Die Folgen der Diskrepanzen, was die Vergütung der Pflegefachkräfte angeht, kann man in Sachsen sehen: Dort werden mit etwa 1.600 Pflegekräften pro Jahr zwei Drittel über Bedarf ausgebildet, aber das reicht nicht: 2015 blieben nach Angaben der Agentur für Arbeit über 1 600 Stellen in Sachsen unbesetzt.

Denn viele Absolventen wandern in andere Bundesländer ab, wechseln nach der Ausbildung in einen anderen Beruf oder gehen nur einer Teilzeitbeschäftigung nach.

Karl Brenke vom Deutschen Institut für Wirtschaftsforschung erkennt einen direkten Zusammenhang zwischen dem Fachkräftemangel aufgrund geringer Attraktivität des Berufs und mangelnder Verhandlungsstärke bei den Löhnen: „Wenn Fluglotsen knapp sind, steigen die Löhne relativ stark und über Streiks können sie höhere Gehälter fordern. Altenpfleger hingegen sind weniger gewerkschaftlich organisiert. Da wird Fachkräftemangel beklagt, aber es fehlt die Macht, bessere Löhne durchzusetzen."

Das sieht der Patientenbeauftragte der Bundesregierung, Karl-Josef Laumann, ähnlich: „Überall wo in Deutschland über Pflege entschieden wird, sitzt die Pflege nicht mit am Tisch." Über Jahrzehnte hätten die Krankenhäuser auf Kosten der Pflege gespart, während die Ärzte hohe Tariferhöhungen erkämpft hätten, so Laumann.

Bei einer repräsentativen Umfrage unter Pflegekräften im Herbst 2016 war häufigste Antwort auf die Frage, welche Maßnahmen den Personalmangel lindern könnten: Die Bezahlung müsse erhöht werden.
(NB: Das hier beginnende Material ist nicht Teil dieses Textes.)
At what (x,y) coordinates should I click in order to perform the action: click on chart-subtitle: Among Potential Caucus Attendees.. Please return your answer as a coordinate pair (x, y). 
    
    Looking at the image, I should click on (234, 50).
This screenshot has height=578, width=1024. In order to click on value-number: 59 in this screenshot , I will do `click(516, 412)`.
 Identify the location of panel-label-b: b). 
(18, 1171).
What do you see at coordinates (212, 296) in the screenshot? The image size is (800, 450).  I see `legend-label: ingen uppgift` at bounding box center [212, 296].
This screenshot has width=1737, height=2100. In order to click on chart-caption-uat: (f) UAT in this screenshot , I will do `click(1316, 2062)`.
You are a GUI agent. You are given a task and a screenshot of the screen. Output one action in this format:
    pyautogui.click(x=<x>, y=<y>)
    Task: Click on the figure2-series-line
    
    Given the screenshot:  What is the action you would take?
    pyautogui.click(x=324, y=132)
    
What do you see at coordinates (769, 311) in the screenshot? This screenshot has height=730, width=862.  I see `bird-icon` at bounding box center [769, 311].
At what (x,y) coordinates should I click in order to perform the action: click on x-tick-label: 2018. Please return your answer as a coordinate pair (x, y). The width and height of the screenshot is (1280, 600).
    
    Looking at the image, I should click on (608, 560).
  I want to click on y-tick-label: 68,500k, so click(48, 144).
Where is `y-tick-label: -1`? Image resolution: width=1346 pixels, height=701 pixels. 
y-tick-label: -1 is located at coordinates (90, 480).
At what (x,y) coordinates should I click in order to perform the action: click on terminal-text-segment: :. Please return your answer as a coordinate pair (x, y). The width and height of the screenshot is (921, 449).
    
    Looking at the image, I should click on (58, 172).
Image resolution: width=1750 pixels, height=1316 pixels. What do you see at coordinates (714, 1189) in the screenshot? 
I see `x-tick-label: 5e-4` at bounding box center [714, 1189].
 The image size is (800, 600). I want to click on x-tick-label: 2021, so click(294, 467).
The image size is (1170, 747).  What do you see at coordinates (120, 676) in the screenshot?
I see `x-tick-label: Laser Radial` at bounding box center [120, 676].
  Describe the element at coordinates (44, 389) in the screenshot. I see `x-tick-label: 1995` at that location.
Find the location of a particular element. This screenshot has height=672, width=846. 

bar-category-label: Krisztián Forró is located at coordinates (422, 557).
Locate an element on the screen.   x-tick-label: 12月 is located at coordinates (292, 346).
Sylvia Bühler von der Gewerkschaft ver.di fordert nun: „Dass viele Arbeitgeber die Empathie der Beschäftigten und ihr großes Engagement so schamlos ausnutzen können, muss aufhören!" Die halten dagegen: Eine von ver.di geforderte Steigerungen des Pflegemindestlohns auf 12,50 Euro verglich der Präsident des bpa Arbeitgeberverbands, Rainer Brüderle, mit „Cockpit-Niveau".

Unter dem Titel „Die Gretchenfrage: Gerechte Bezahlung in der Pflege" diskutieren auf dem Hauptstadtkongress: Karl Brenke, Deutsches Institut für Wirtschaftsforschung, Dietmar Erdmeier, Gewerkschaftssekretär im Bereich Gesundheitspolitik beim Bundesvorstand von ver.di, Kai A. Kasri, Geschäftsführender Gesellschafter der Vivaldo GmbH, Rupert Niewiadomski, Geschäftsführer der Katholischen Sozialstation Freiburg im Breisgau, und Rainer Brüderle, Bundesminister a. D. und Präsident des bpa Arbeitgeberverbands.


Der 20. Hauptstadtkongress findet vom 20. bis 22. Juni 2017 im CityCube Berlin statt.